Wanted to follow up here since this is relevant to us from a gas savings perspective of writing to a blockchain. @JSv4 when we meet over zoom you proposed a work around using issuances I believe. Would you be able to provide a simple example of how that would look?

Much appreciated!

JSv4 commented 7 months ago

Hey @victormimo, I believe we discussed this live at some point on a call before the last summit on how you could do this. You could transfer the split issuances to a new, consolidated issuance. There may be other implications to worry about there, but that should work. I'm going to close this for now, but please re-open if you have more questions / thoughts.

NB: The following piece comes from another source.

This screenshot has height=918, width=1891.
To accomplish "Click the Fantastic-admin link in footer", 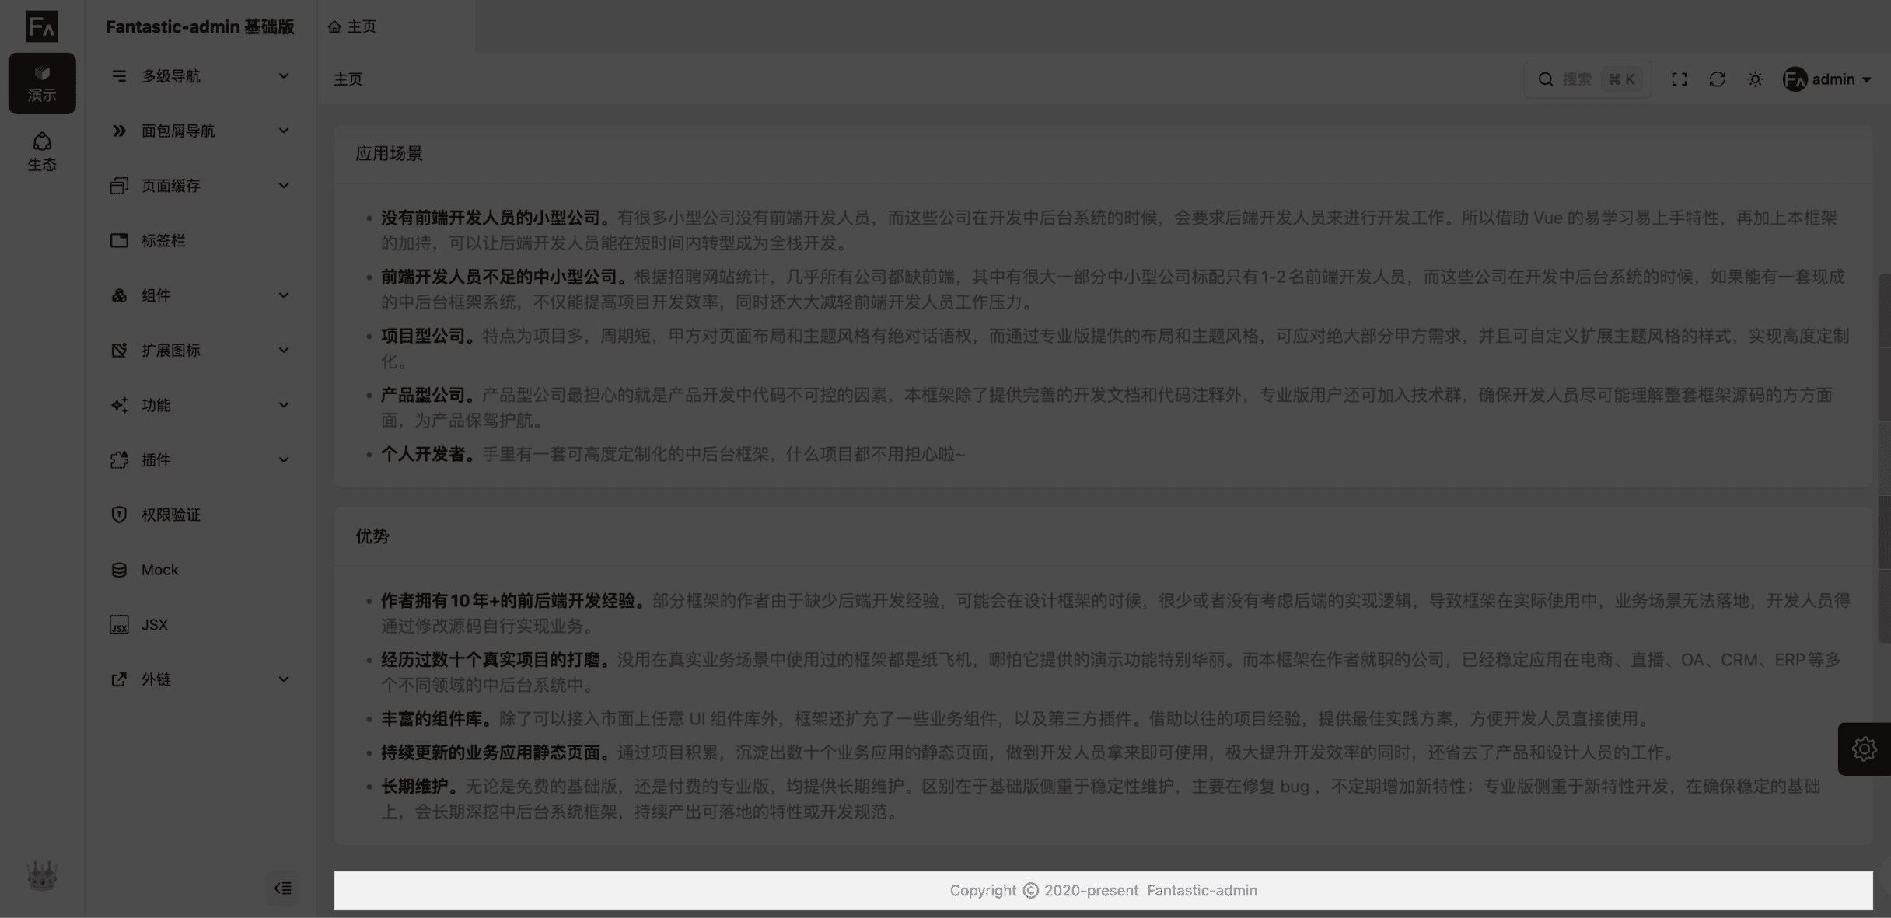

victormimo commented 6 months ago

Perfect, thank you.

JSv4 commented 6 months ago

Notes from the TWG:

jarrettq commented 6 months ago

Additional examples where we have encountered other real world many-to-one security scenarios (where we have the documents and stock certs as data points to run off of):

  1. Multiple stockholders participating in a secondary sale to a single purchaser, which all consolidate in a single resulting security and multiple balance securities (~one per seller).
  2. Multiple holdings for a single stockholder in one share class that are converted to another share class, and consolidated to a single certificate in the process.
  3. Multiple option exercises being consolidated to a single stock certificate.
JSv4 commented 6 months ago

Further discussion on this point - we do need something to consolidate transactions as the only way to do this ATM is to cancel and re-issue, which breaks any structured link between the securities.

Also, as flagged by @arthur-clara, this transaction type will simplify and clarify the validation work. Some of the proposed rules for resulting_security_id and balance_security_id fields in Arthur's proposal rely on a Transfer always have the resulting_security_id point to an issuance with a new stakeholder_id.